** Opening Task data block **

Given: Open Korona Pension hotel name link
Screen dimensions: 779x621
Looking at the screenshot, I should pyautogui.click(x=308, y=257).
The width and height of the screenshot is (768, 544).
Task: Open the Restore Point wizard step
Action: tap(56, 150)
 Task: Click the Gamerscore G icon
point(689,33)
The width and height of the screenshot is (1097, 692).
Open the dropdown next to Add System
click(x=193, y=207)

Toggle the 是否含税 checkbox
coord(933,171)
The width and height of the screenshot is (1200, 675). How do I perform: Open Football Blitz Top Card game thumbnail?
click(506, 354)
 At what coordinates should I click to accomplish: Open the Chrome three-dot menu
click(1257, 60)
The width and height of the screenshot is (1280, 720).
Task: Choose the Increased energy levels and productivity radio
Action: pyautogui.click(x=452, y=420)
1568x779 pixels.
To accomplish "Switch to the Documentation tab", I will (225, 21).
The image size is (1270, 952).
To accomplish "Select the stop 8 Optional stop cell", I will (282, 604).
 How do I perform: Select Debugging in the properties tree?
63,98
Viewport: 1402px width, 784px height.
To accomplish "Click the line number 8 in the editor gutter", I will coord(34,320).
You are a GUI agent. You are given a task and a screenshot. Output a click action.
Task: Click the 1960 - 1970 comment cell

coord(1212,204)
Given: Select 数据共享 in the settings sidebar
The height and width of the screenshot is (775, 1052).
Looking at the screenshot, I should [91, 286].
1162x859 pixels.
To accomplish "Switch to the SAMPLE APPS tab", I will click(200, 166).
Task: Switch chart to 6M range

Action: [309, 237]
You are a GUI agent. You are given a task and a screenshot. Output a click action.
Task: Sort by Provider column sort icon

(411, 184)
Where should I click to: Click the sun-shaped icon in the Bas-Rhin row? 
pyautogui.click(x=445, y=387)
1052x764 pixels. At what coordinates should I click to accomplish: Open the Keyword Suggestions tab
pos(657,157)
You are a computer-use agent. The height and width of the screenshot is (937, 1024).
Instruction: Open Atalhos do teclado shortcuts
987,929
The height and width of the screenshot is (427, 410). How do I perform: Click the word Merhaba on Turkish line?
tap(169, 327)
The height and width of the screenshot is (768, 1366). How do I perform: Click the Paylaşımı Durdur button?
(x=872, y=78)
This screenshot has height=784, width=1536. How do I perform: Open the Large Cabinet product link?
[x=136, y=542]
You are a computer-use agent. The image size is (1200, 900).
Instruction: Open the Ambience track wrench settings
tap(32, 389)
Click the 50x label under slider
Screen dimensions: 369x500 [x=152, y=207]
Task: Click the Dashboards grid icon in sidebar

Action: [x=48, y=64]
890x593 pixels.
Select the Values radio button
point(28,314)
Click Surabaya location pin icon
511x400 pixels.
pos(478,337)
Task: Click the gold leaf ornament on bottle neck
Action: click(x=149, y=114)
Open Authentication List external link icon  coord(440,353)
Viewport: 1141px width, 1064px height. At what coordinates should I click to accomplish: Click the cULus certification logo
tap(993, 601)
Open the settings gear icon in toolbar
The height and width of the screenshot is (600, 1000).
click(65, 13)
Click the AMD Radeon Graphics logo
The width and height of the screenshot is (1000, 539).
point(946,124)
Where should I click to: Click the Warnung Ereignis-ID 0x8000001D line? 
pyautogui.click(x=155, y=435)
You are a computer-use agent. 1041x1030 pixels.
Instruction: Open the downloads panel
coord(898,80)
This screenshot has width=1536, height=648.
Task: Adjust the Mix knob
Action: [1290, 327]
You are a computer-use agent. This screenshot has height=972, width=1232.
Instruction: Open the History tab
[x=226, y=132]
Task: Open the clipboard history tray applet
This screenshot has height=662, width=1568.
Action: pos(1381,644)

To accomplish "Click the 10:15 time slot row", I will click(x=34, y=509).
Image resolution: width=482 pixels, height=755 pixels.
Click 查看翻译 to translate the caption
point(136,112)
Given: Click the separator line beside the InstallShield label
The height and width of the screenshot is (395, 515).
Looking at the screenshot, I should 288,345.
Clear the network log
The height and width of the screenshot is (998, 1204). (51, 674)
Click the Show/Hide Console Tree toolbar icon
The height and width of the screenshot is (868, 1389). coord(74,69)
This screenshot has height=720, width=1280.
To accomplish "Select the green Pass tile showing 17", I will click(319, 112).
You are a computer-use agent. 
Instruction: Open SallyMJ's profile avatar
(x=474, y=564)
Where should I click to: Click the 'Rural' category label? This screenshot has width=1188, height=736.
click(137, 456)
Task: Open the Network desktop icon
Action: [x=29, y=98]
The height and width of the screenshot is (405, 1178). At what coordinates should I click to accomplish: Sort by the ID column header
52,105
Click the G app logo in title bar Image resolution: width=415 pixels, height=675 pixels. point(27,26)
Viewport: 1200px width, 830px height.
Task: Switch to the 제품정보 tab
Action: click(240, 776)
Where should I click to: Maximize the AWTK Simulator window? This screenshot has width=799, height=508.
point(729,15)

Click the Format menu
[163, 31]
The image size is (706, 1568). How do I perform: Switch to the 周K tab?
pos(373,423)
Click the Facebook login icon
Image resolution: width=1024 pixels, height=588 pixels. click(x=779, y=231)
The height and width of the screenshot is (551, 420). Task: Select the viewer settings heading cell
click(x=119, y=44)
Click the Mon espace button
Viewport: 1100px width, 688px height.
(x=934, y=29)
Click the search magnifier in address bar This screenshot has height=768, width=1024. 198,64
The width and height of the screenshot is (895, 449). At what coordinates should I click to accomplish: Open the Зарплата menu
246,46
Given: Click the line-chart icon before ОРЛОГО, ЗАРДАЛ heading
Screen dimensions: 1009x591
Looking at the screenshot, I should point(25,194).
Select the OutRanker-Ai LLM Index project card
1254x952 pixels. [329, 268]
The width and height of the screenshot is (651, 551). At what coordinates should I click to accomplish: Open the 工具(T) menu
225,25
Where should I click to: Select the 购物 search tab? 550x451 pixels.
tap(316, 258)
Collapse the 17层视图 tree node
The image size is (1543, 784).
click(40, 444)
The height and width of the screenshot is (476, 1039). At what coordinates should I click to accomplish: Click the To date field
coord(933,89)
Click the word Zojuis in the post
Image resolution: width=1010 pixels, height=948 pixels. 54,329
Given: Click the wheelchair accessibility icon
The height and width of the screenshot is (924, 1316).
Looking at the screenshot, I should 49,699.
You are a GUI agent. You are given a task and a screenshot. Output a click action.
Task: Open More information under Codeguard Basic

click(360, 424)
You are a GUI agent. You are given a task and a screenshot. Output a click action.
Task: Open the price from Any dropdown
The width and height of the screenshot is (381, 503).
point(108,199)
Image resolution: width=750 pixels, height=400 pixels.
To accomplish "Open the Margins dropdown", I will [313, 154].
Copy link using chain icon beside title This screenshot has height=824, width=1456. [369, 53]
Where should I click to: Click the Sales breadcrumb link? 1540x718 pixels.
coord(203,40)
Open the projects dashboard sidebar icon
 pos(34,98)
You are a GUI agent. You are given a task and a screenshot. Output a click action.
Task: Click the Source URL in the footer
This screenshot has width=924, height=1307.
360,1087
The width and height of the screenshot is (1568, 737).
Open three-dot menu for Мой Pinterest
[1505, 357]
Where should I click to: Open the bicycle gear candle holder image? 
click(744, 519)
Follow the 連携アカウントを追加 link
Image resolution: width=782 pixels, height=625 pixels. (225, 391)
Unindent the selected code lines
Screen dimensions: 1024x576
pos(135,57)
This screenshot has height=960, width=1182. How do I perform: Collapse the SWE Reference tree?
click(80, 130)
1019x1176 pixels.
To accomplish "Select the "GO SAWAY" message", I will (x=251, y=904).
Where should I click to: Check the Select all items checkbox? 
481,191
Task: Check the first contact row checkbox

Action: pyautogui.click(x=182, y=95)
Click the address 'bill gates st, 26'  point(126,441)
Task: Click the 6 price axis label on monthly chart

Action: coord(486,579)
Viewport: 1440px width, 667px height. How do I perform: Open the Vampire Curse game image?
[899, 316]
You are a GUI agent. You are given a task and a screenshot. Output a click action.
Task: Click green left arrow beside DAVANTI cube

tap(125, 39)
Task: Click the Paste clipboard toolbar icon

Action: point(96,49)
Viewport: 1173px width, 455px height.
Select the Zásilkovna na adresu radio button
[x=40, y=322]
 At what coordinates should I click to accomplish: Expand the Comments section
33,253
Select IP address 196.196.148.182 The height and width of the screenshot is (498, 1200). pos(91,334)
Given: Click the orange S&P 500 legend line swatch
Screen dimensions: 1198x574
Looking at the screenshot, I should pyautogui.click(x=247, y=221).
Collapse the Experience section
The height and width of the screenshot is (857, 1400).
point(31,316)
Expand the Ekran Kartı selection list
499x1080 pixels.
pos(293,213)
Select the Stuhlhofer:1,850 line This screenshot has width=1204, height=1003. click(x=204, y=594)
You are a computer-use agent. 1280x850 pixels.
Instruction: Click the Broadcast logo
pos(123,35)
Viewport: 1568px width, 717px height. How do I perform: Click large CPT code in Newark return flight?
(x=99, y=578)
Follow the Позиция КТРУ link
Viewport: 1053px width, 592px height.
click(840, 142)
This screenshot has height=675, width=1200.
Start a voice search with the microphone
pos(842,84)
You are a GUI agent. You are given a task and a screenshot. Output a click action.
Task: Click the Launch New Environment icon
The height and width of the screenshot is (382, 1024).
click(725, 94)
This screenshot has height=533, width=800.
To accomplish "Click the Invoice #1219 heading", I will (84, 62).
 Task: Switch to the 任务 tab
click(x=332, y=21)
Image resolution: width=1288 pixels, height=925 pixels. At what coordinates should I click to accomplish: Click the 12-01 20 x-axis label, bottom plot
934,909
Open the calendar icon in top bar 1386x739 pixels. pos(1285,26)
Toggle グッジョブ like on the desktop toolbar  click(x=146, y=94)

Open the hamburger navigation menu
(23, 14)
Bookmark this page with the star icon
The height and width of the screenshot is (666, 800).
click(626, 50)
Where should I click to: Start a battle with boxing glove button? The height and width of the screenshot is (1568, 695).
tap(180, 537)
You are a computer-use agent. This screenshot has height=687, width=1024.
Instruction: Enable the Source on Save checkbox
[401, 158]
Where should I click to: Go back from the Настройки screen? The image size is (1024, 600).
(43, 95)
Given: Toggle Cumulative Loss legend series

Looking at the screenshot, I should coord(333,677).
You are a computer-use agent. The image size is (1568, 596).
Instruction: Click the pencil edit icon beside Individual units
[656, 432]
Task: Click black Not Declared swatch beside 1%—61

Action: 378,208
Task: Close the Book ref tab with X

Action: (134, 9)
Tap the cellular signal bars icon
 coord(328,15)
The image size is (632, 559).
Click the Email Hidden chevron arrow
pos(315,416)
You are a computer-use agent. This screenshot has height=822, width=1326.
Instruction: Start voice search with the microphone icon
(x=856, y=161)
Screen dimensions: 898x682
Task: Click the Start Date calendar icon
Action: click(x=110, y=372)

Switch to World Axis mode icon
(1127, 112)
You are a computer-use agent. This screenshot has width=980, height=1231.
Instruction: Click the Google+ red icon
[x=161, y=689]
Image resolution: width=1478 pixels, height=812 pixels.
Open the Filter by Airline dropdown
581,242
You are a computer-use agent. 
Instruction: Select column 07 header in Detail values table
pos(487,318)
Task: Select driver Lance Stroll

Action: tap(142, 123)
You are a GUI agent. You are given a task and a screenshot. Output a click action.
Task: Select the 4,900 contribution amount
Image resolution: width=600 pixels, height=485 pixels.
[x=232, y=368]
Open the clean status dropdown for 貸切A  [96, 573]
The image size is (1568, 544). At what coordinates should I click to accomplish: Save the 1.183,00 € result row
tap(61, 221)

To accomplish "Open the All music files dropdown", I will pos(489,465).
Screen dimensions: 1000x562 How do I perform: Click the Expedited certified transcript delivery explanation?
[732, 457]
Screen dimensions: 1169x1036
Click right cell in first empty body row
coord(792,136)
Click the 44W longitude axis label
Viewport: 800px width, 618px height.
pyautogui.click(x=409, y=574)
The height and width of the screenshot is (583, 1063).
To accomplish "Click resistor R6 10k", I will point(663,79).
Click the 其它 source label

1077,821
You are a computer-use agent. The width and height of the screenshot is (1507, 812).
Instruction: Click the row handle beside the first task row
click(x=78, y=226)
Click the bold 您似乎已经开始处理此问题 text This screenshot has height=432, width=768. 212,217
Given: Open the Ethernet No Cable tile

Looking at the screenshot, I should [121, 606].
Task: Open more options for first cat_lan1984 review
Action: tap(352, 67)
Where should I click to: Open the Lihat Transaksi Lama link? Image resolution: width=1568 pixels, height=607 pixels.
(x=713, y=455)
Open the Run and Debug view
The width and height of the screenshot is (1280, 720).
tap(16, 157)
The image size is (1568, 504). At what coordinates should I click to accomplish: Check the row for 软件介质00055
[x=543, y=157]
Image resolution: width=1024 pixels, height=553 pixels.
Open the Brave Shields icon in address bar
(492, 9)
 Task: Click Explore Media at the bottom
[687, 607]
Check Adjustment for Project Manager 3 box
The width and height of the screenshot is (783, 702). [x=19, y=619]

** Closing Task data block **

◆ What to produce
Exactly the lines from the one holding "Given: Open the Ethernet No Cable tile" through the end of the records above are to be returned, and nothing else.

◆ Answer below
Given: Open the Ethernet No Cable tile

Looking at the screenshot, I should [121, 606].
Task: Open more options for first cat_lan1984 review
Action: tap(352, 67)
Where should I click to: Open the Lihat Transaksi Lama link? Image resolution: width=1568 pixels, height=607 pixels.
(x=713, y=455)
Open the Run and Debug view
The width and height of the screenshot is (1280, 720).
tap(16, 157)
The image size is (1568, 504). At what coordinates should I click to accomplish: Check the row for 软件介质00055
[x=543, y=157]
Image resolution: width=1024 pixels, height=553 pixels.
Open the Brave Shields icon in address bar
(492, 9)
 Task: Click Explore Media at the bottom
[687, 607]
Check Adjustment for Project Manager 3 box
The width and height of the screenshot is (783, 702). [x=19, y=619]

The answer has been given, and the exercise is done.